▸ ASSIGNMENT: Count every line of these entries that holds the word "will", and reply with the number only.

▸ Saved data entries:
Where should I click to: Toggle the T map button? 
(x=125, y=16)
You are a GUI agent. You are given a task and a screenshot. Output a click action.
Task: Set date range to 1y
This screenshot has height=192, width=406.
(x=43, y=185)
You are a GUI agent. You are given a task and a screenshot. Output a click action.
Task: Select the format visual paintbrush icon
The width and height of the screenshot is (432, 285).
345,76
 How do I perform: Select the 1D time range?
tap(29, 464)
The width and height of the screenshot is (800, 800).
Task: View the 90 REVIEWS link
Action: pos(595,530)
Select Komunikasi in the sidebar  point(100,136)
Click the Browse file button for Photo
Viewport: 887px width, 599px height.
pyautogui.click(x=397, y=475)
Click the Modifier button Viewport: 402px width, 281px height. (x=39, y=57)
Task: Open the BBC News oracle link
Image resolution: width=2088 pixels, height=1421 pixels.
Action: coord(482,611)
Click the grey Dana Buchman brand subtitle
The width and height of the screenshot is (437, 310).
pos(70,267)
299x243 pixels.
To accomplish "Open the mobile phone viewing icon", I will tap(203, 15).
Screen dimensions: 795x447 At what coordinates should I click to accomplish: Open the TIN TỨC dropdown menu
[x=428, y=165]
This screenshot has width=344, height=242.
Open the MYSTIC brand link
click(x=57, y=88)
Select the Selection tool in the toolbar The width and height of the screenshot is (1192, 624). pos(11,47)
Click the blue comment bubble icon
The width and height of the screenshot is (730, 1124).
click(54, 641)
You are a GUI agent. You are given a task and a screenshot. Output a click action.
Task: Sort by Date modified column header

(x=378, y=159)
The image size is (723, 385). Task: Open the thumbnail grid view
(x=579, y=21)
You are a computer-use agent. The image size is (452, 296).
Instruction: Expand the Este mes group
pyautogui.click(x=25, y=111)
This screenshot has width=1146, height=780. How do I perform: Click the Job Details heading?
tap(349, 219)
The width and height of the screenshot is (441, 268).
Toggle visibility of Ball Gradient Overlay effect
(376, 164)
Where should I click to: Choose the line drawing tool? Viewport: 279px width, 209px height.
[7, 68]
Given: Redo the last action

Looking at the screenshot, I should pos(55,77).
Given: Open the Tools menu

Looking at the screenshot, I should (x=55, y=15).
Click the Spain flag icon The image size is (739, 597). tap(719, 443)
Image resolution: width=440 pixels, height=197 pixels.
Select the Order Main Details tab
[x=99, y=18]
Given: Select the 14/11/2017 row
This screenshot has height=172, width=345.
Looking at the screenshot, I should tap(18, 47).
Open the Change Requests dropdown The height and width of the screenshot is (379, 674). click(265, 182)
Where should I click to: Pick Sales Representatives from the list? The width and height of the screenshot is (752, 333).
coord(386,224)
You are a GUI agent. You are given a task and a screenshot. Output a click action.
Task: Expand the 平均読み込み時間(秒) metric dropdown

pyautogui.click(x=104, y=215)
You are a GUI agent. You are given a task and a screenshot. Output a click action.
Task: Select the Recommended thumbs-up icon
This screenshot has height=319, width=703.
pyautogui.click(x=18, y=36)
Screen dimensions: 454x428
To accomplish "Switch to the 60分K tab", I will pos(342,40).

▸ RESPONSE TO THE TASK: 2